While artists such as Sia, Lorde and Troye Sivan hit the charts performing their own music, there is also a new generation of young creatives making a career out of crafting songs for other people. So what qualities and skills are needed by today’s aspiring songwriters with sights on the international action?
It is a convention going as far back as Tin Pan Alley in the early 1900s and the Brill Building set of the Sixties, but 23-year-old Melbourne writer Sarah Aarons exemplifies just how 21st century the world of behind-the-scenes songwriting has become. Putting uni on hold and moving to LA not long after participating in APRA AMCOS’ SongHubs writing camp, she grabbed stratospheric chart success with her co-writing credit on ‘Stay’, the Billboard #1 from Zedd and Alessia Cara, and has shared writing sessions with many other big names including Flume and Demi Lovato.
Alex Hope is another to watch. Also just 23, with a slew of songwriting and producer awards and no stranger to the charts as a Troye Sivan co-writer, she is part of the new guard of young Australian music creatives making waves not long out of secondary school. They might take different paths via TAFE, university, or a side hustle – but they are armed with a laptop loaded with music-making software, a prodigious work ethic, and a willingness to collaborate.

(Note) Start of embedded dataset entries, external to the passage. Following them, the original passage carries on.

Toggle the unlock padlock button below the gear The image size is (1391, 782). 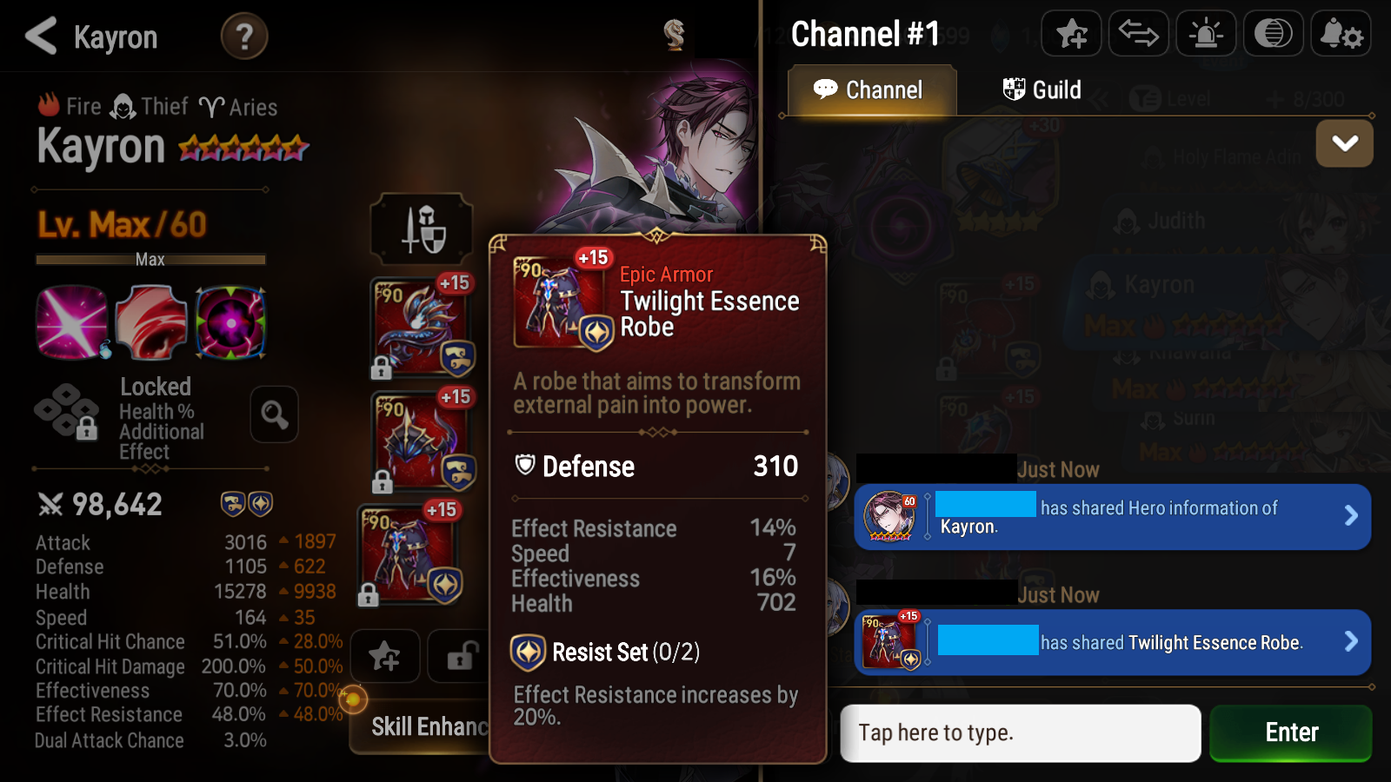pyautogui.click(x=459, y=656)
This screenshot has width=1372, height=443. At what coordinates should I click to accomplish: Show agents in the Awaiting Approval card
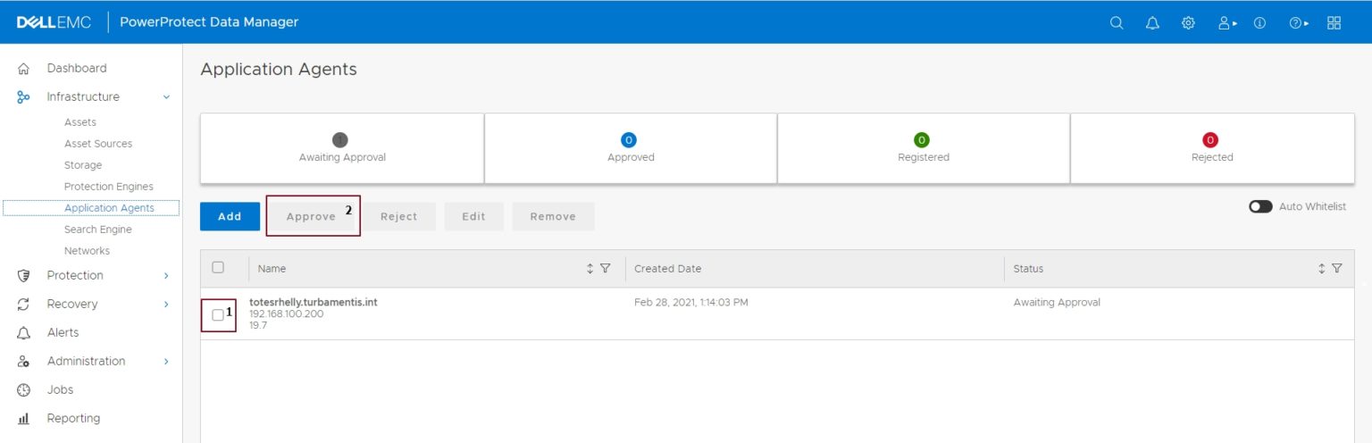342,148
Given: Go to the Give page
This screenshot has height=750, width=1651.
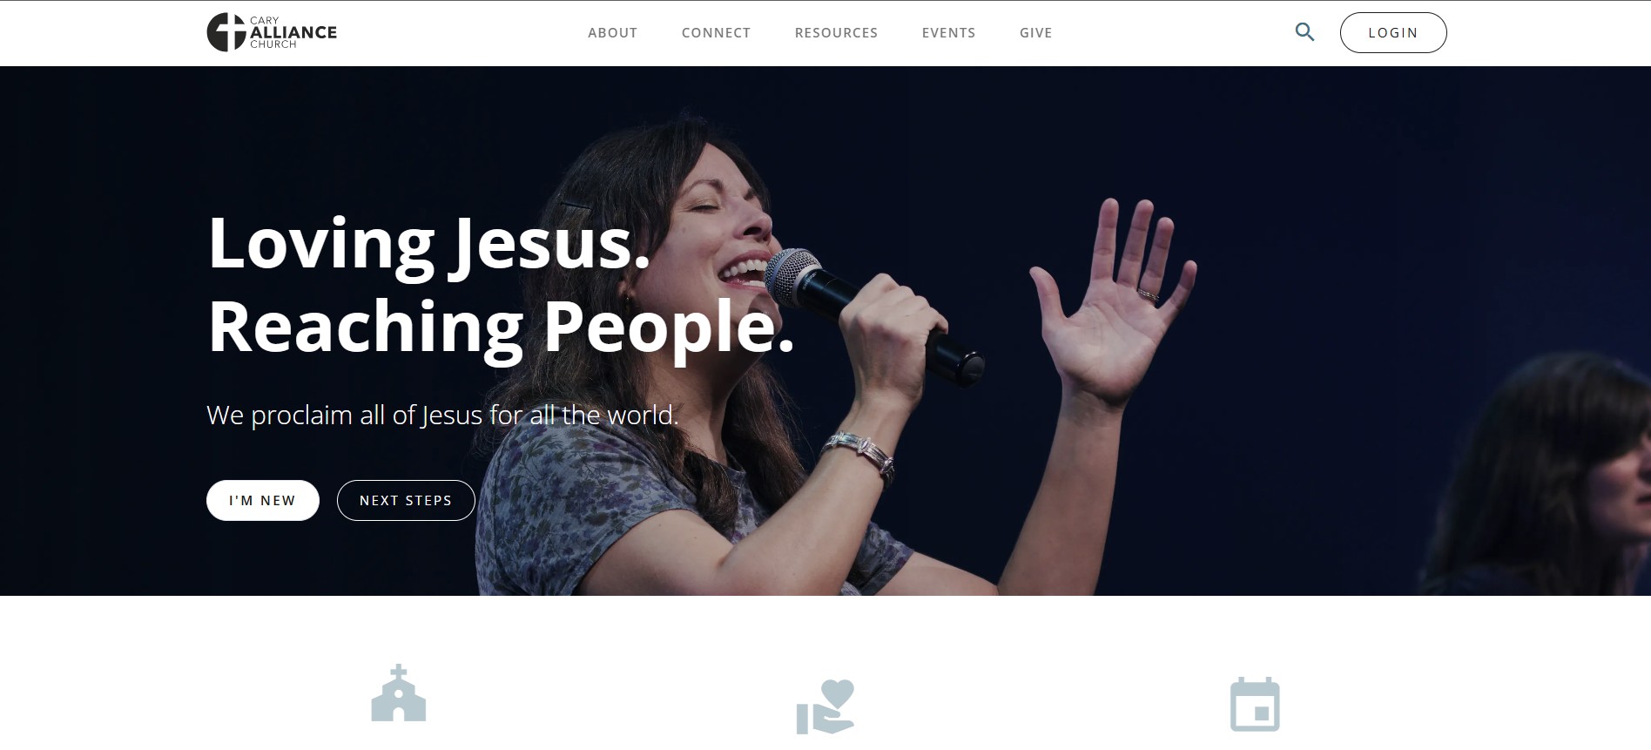Looking at the screenshot, I should [x=1036, y=32].
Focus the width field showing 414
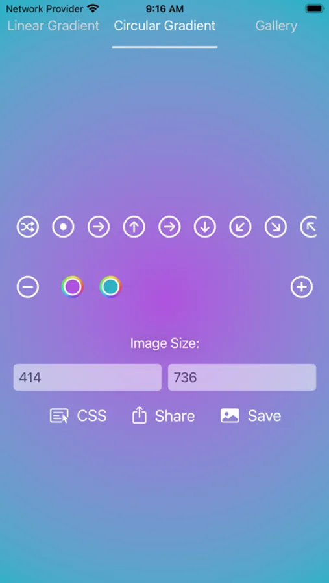The width and height of the screenshot is (329, 583). coord(88,378)
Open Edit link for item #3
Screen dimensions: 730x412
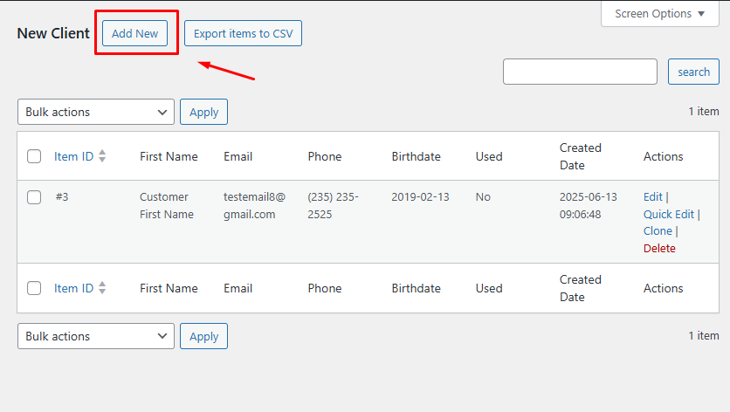pyautogui.click(x=652, y=197)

Indeed, collaboration is a strong hallmark of success. Of last year’s ARIA Top 50 Australian Artist Singles only six were composed by a sole writer (and Vance Joy claims two of those) and a study by Music Week magazine into last year’s top 100 Billboard chart hits found it takes an average of 4.53 songwriters to create a global hit single. Aarons and Hope, and their writer-performer counterparts like Lorde and Sivan, helped drive a record-breaking year for APRA AMCOS in fiscal year 2016-17 with over 18,000 members earning income from works played overseas.
Potbelleez frontman, Ilan Kidron, who divides his time between Sydney and LA as an award-winning co-writer, is a mentor on APRA AMCOS’ in-school SongMakers program, which is about opening high school students’ eyes to some of the more under-the-radar career possibilities in the contemporary music industry, including songwriting and producing.
Kidron says: ‘We try to get across that you have to develop a particular set of skills if you’re a career writer. You’ve got to be creative; able to work well with others; be resilient when disappointments come up; have a good understanding of the online world; have a working knowledge of industry-standard software like ProTools or Logic; and hone business skills like international marketing and accounting. And you have to be able to do all that wherever you find yourself because there’s no “workplace” in the traditional sense. How many jobs demand that? It’s scary and hard but it’s also really, really exciting.’
With recent research by the Foundation for Young Australians (FYA) finding that today’s young people will likely have 17 jobs over five different careers in their lifetime, it’s interesting that Kidron’s list of must-have attributes for songwriters echoes the kind of ‘enterprise skills’ the FYA says are so essential for enabling young people to successfully navigate the world of work. So developing these skills is a good long-term investment whether or not a young person sticks with their songwriting dream.
Skill development is one thing, but how does a young songwriter make the leap from school to work? Both APRA AMCOS and the music associations of each state and territory are a wealth of information and opportunities: workshops on songwriting and legal affairs, networking events, overseas support, and competitions and grants that provide a real springboard, e.g. Music Victoria’s The Push and Josh Pyke’s mentoring grant. Then there’s triple j which has been the launchpad for most of our big names in music of the last few decades.
‘There’s a team of people whose job it is to listen to all the music that gets uploaded to Unearthed,’ says SongMakers mentor, Kristy Peters, the Sydney musician and triple j presenter known as KLP. ‘That’s how I got a publishing deal, a record deal, and I even got offered a job at the broadcaster – all from uploading music that I had made in my bedroom. But once you get those connections you have to be prepared to work your butt off. You’ve got to take every opportunity, respond to changes, work with lots of different people and keep learning: the tools are all there now, more than ever.’
Nineteen year old writer-producer, Taka Perry, is a case in point. When he was in Year 12 at Canberra’s Narrabundah College he had already been producing his own music for four years and getting up at 4am to finish his songs before school. A SongMakers workshop with mentor producer, Robert Conley, whose credits include Montaigne, Thelma Plum, Amy Meredith and countless others, was just the opening Perry needed. He sent Conley some music after the workshop and was interning as a producer on Conley’s international writing camp in Sydney, 50 Songs, within six months of graduating high school. Perry has since signed a worldwide publishing deal, secured management, taken the producer chair in his own right at last year’s camp and is a keen collaborator, seeking out co-write sessions with artists including KLP and Thelma Plum.